### BRIEF
Continue the passage below on differentially expressed colorectal cancer genes from TCGA and MR analysis, picking up after its last sentence.

(EXTRACT begins)

4.2. Differential Expression of Intersection Genes from TCGA and MR Analysis Focused on Cell Proliferation

Mendelian randomization (MR) analysis identified 121 genes associated with colorectal cancer (Figure 2A), while differential gene expression analysis from TCGA revealed 3716 genes. A Venn diagram demonstrated 27 common genes between the two datasets (Figure 2B). Differential expression analysis of these 27 intersecting genes in the GSE87211 dataset from GEO revealed significant expression differences between tumor and normal groups for 26 genes, with ASCL2, IFITM3, IFITM1, SMPDL3A, and SUCLG2 being the five most significantly differentially expressed (Figure 2C). These five genes may play pivotal roles in tumor proliferation, metastasis, and drug resistance by regulating cell proliferation, repair mechanisms, and signaling pathways.

(EXTRACT ends)
(SOURCE MATERIAL begins)

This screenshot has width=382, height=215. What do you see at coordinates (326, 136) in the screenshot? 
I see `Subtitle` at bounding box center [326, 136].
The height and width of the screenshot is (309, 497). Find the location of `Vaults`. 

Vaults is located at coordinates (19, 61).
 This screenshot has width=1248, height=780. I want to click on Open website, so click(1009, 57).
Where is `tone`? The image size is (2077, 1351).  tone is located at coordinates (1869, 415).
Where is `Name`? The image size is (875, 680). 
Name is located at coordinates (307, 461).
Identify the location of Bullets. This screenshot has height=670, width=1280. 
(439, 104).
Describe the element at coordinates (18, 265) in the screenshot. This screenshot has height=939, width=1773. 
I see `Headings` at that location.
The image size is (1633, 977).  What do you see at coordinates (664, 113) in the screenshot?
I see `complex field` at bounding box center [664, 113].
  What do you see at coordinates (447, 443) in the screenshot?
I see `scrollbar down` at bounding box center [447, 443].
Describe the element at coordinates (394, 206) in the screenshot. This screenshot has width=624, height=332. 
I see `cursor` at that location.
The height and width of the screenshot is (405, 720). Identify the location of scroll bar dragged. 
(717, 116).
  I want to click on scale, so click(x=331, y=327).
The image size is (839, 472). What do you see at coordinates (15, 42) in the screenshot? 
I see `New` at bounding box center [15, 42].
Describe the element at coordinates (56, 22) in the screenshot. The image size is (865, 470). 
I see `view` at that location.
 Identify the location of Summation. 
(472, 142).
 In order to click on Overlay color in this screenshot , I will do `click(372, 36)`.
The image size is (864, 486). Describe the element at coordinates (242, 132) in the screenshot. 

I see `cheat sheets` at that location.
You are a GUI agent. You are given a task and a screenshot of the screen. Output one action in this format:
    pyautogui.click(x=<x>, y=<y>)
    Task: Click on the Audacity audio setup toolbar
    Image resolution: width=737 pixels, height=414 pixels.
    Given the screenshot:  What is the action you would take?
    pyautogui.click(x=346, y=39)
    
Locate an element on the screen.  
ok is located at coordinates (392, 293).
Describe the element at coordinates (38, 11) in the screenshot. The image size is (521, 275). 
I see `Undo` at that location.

(SOURCE MATERIAL ends)

### EXERCISE OUTPUT
4.3. Development and Validation of the Colorectal Cancer Genetic Diagnostic Model Using Nine Machine Learning Methods

The GSE87211 dataset comprises 363 samples, with 203 from the colorectal cancer group and 160 from the normal group. The dataset was split into training and validation sets in a 7:3 ratio, using a random seed of 12 to ensure reproducibility. Nine machine learning methods—Lasso regression, XGBoost, Gradient Boosting Machine (GBM), Generalized Linear Model (GLM), Neural Network (NN), Support Vector Machine (SVM), k-Nearest Neighbors (KNN), Random Forest (RF), and Decision Tree (DT)—were employed to develop predictive models. The results indicated that the XGBoost method achieved the highest AUC value of 0.990. Consequently, the top five genes predicted by XGBoost (RIF1, GDPD5, DBNDD1, RCCD1, and CLDN5), along with five intersection genes (ASCL2, IFITM3, IFITM1, SMPDL3A, and SUCLG2) that showed differential expression in the GSE87211 dataset, were used to construct the colorectal cancer genetic diagnostic model (Figure 2D). ROC curves were generated for both the training and validation sets of the new model. The results revealed an AUC value of 0.9875 (95% CI: 0.9737–0.9875) for the training set and 0.9601 (95% CI: 0.9145–0.9601) for the validation set, demonstrating strong predictive performance (Figure 2E,F).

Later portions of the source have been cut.